Gegen das seiner Prozessbevollmächtigten am 30. September 2015 zugestellte Urteil wendet sich der Kläger mit seiner am 15. Oktober 2015 beim Schleswig-Holstei-nischen Landessozialgericht eingegangenen Berufung. Der Kläger macht geltend, das Sozialgericht habe bei seiner Entscheidung den Beschluss des Bundesverfassungsgerichts (BVerfG) vom 14. August 1998 – 1 BvR 897/98 – unberücksichtigt gelassen. Danach gebiete Art. 2 Abs. 1 Satz 1 Grundgesetz (GG) bei verfassungskonformer Auslegung des SGB V über die Eigenbeteiligung des Versicherten an den zahnärztlichen und zahntechnischen Behandlungs- und Leistungskosten, dem Versicherten Heilbehandlungsmaßnahmen ohne die sich nach den gesetzlichen Vorschriften vorgesehene Eigenbeteiligung zu verschaffen. Das treffe nach Ansicht des Bundesverfassungsgerichts immer dann zu, wenn ein Arzt bei Einhaltung der Regeln der ärztlichen Kunst verpflichtet gewesen sei, die Vorgaben des Leistungs- und Leistungserbringerrechts des SGB V zu beachten und hierzu nur ohne weitere Behandlungsalternativen in der Lage gewesen sei, um eine fachgerechte Behandlung des Versicherten durchzuführen, indem nur eine bestimmte Untersuchungs- und Behandlungsmethode angewendet worden sei, worauf das schädigende Ereignis – hier der Zahnausfall – beruht habe, so dass Zahnersatz notwendig geworden sei. Wenn also diese alternativlose Behandlungsmethode ursächlich für die Schädigung der Gesundheit des Versicherten gewesen sei, dann solle der Versicherte nicht mehr auf den Regelanteil der Versicherung zurückgeworfen werden, sondern vielmehr berechtigt sein, die vollständige Kostenübernahme in Anspruch nehmen zu können.
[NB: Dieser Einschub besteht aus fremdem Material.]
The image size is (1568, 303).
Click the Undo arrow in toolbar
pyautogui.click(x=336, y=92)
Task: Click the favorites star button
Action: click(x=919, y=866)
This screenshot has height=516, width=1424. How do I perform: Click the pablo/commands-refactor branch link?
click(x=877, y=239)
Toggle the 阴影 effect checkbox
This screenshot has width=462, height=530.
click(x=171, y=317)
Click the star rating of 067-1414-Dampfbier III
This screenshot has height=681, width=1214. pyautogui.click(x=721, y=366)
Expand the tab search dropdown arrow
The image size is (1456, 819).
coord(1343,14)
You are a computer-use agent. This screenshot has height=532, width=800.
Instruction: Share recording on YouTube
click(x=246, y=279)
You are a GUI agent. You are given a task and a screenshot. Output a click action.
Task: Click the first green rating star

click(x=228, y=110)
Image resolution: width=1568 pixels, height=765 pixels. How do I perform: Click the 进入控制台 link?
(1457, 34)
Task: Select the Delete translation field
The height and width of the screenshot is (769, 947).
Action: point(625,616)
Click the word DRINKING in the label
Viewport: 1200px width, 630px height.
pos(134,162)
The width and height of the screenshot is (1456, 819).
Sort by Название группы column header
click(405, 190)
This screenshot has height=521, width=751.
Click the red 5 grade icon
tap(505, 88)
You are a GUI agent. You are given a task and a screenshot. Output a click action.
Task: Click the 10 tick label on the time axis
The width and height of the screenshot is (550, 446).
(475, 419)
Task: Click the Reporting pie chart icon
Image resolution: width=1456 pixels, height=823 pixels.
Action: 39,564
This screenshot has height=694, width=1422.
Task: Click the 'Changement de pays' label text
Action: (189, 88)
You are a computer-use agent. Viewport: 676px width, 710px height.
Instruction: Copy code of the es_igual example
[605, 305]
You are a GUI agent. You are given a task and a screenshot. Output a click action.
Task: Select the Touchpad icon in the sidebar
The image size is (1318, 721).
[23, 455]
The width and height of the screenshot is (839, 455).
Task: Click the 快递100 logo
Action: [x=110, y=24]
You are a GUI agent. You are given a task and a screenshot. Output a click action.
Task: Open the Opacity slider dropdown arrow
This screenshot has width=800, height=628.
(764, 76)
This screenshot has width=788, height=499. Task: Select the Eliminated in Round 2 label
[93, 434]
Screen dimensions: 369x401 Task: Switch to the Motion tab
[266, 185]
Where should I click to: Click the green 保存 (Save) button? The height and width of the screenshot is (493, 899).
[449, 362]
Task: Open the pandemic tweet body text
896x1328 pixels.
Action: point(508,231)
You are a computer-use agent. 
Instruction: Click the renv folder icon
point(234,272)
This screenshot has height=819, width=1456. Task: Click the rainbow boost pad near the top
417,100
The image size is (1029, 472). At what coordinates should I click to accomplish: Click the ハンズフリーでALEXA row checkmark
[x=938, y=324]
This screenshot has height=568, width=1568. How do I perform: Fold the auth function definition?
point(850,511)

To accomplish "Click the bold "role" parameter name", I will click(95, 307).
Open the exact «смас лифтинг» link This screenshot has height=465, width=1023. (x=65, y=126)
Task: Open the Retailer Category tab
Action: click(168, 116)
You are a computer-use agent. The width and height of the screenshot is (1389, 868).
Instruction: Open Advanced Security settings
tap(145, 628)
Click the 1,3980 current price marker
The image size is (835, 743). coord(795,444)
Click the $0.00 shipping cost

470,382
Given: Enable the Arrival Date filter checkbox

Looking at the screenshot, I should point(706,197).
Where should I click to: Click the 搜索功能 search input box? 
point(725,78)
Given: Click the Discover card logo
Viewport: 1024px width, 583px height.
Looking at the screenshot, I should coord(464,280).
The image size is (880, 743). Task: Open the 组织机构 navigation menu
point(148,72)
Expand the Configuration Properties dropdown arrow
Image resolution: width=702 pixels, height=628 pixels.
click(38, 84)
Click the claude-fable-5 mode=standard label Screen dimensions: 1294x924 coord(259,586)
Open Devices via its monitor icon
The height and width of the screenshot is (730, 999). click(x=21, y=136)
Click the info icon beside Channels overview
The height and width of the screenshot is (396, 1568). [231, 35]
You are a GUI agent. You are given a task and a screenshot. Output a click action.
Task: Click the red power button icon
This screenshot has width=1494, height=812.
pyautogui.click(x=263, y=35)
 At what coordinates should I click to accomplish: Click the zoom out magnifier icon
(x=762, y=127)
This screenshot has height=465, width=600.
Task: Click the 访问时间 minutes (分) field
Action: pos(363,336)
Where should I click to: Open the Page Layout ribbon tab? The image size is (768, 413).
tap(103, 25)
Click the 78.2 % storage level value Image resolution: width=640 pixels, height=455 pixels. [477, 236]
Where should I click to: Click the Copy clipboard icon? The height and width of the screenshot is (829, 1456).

Diese Situation sei in seinem Fall gegeben gewesen. Im Rahmen der Tumorbehandlung hätte ein Teil der Zähne im Oberkiefer entfernt werden müssen. Dies habe die einzige medizinische Behandlungsmöglichkeit dargestellt, um die nachhaltige Tumorentfernung zu ermöglichen. Auch der Sachverständige Dr. K habe in seinem Gutachten vom 11. September 2012, welches das Sozialgericht Lübeck im Verfahren S 3 KR 659/11 eingeholt habe, bestätigt, dass die Entfernung mehrerer Zähne im Bereich der Tumorerkrankung zwingend notwendig gewesen sei. Zwar habe das Sozialgericht Lübeck den Vorgang S 3 KR 659/11 zum Verfahren beigezogen, diese Um- stände jedoch in seine Entscheidung nicht einbezogen.
Der Kläger beantragt,
das Urteil des Sozialgerichts Lübeck vom 18. September 2015 sowie den Bescheid der Beklagten vom 10. Dezember 2012 in der Fassung des Widerspruchsbescheides vom 11. September 2013 aufzuheben und die Beklagte zu verurteilen, die Kosten für die Versorgung des Oberkiefers mit einer herausnehmbaren Prothese für die Zähne 18 bis 13 sowie 25 bis 28 gemäß dem Heil- und Kostenplan vom 20. November 2012 in vollem Umfang zu übernehmen.
Die Beklagte beantragt,
die Berufung zurückzuweisen.
Sie erwidert, auch unter Berücksichtigung der Rechtsprechung des BVerfG zum Aufopferungsgedanken ergebe sich kein Anspruch auf eine weitere Kostenübernahme. Aus den Ausführungen des BVerfG ergebe sich, dass es nicht darum gehe, ob eine medizinische Alternative vorhanden sei, sondern vielmehr darum, ob eine Alternative nach dem Leistungsrecht gegeben sei. Es handele sich somit um eine medizinische Entscheidung des Arztes, dass die gewählte Behandlung die richtige sei. Dieser Entscheidung wohne das allgemeine Risiko medizinischer Maßnahmen bei, dass sich daraus Probleme ergeben können. Die durchgeführte Therapie sei sicher die aus medizinischer Sicht geeignete Behandlungsmöglichkeit für den Kläger gewesen und entsprechend den Regeln der ärztlichen Kunst durch die behandelnden Ärzte als Therapie der Wahl angesehen worden. Für die Behandlung von Krebserkrankungen stünden jedoch weitere vertraglich zugelassene Behandlungsmöglichkeiten zur Verfügung, so dass für den behandelnden Arzt keine Beschränkung auf nur eine Behandlungsmöglichkeit durch den Gesetzgeber vorgelegen habe. Deshalb sei der vorliegende Sachverhalt nicht dem Tatbestand einer "Aufopferung" vergleichbar, denn es fehle an einer gesundheitlichen Schädigung infolge hoheitlichen Zwangs sowie an den hieraus erwachsenden unmittelbaren schädlichen Folgen.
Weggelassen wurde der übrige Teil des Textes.